Tarefa proposta 1:
Segundo o texto sobre a contestação da ré, desde quando estava péssimo o relacionamento pessoal e profissional entre os sócios-gerentes da autora?
Tarefa proposta 2:
Escreva a continuação do texto sobre a contestação da ré, a partir do ponto em que ele termina.

Texto fornecido:
+--
Citada contestou a ré, nos termos que constam a fls. 153 e ss., e deduziu reconvenção.
Em sede de contestação, alega, em síntese, que:
• Não corresponde à verdade que pela sua ausência tenha provocado a paragem do departamento de qualidade da autora, tenha formatado o disco do computador que utilizava sem deixar cópia de segurança, tenha acedido a uma rede de uma empresa concorrente, não tenha fornecido elementos solicitados e essenciais à vida da autora e tenha praticado concorrência desleal em relação à autora.
• Para além disso, da sua actuação como gerente e ulterior renúncia à mesma não resultaram quaisquer prejuízos ou danos para a autora.
• Não praticou qualquer acto passível de censura e, muito menos, susceptível de a constituir na obrigação na reparação de qualquer dano.
• O trabalho desenvolvido na área da qualidade da autora era efectuado conjuntamente por ela com o sócio-gerente W….
• Nunca esteve incontactável.
• Nunca deixou de aparecer nas instalações alegando motivo de cansaço.
• O relacionamento pessoal e profissional entre os sócios-gerentes da autora estava péssimo desde a segunda metade do ano de 2006.
• Todos os clientes da autora que lhe pediram auxílio técnico receberam resposta positiva.
• Aquando da renúncia à gerência, não existia qualquer parceria celebrada entre a autora e a Q…, nem o N… tinha aceite adquirir o Z….
• Toda a informação referente à autora foi guardada no seu servidor (conforme os procedimentos internos e também como consequência da formatação que teve de ser efectuada) ou enviada para os endereços de e-mail dos restantes sócios da autora, pelo que toda a informação empresarial existente no computador que lhe estava atribuído passou a estar integralmente acessível pela autora.
• A AB… é propriedade do seu cunhado e, por esse motivo, por diversas vezes se deslocou às instalações daquela, acedendo à rede por motivos estritamente pessoais.
+--
Dados apresentados:
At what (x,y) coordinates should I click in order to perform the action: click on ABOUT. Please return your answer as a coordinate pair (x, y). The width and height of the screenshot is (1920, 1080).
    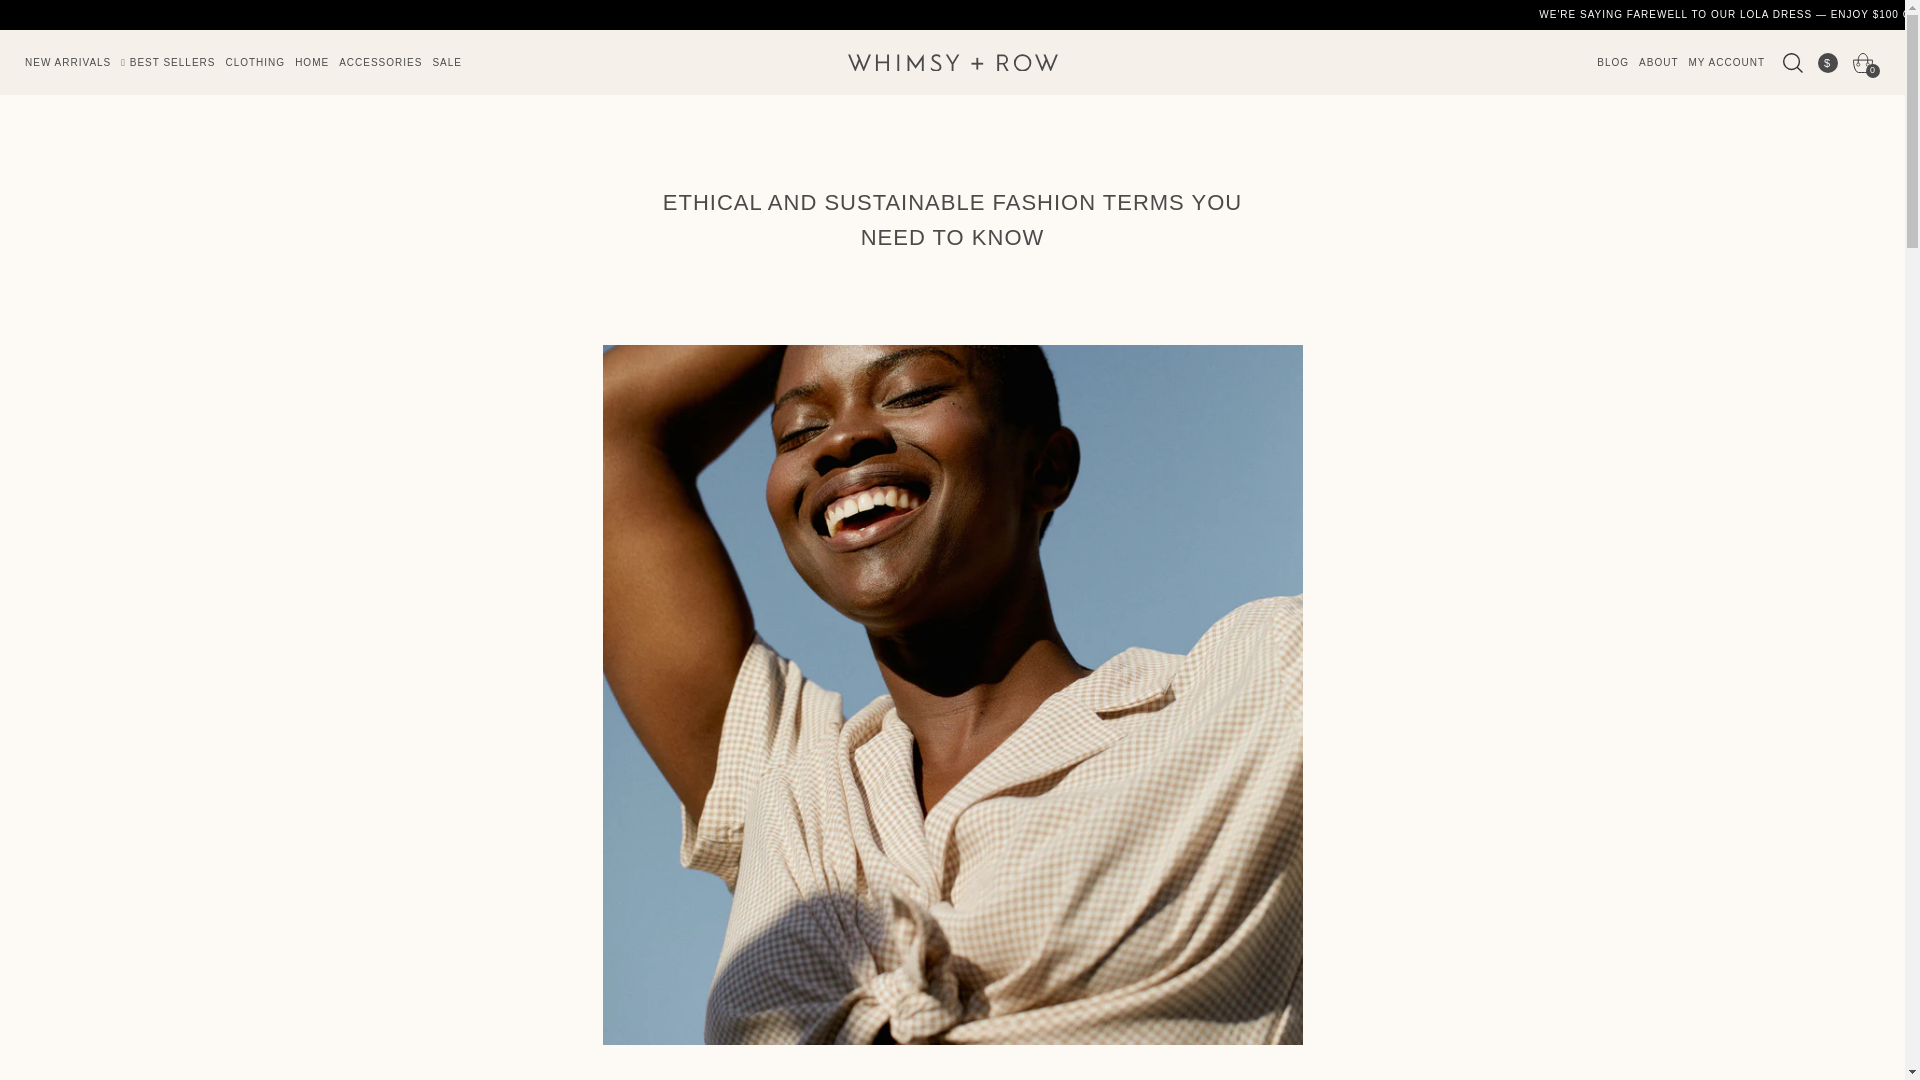
    Looking at the image, I should click on (1658, 62).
+--
Resposta escrita 1:
Desde a segunda metade do ano de 2006.

Resposta escrita 2:
• Sempre se mostrou disponível para assegurar o período de transição, transmitiu o ponto de situação dos projectos, disponibilizou-se para prestar todas as informações e dúvidas que eventualmente existissem relativamente aos projectos em que esteve envolvida, sendo que nunca foi questionada para o efeito.
• O gerente W… tinha conhecimento de todos os projectos da área da qualidade da autora, tendo inclusivamente participado ele próprio nalguns desses projectos.
• Não praticou qualquer acto passível de ser considerado como concorrência à actividade da autora e, muito menos, concorrência desleal.
• Quanto aos alegados danos, o relatado pela autora mais não é que uma soma de conclusões não fundamentada, não alegando um único prejuízo concreto com a sua alegada actuação danosa, enquanto gerente ou sócia.
Quanto ao pedido reconvencional, em síntese, alega que:
• Com a constituição da autora foi celebrado entre o Instituto do Emprego e Formação Profissional e aquela um contrato de concessão de incentivos, do qual resultou um apoio financeiro no montante de € 27.320,13.
• Com a sua saída da autora teve que pagar ao IEFP a quantia de € 8.752,39, que lhe devem ser restituídos.
• Era remunerada pelas funções que exercia na autora, tendo ainda direito a receber mensalmente ajudas de custo.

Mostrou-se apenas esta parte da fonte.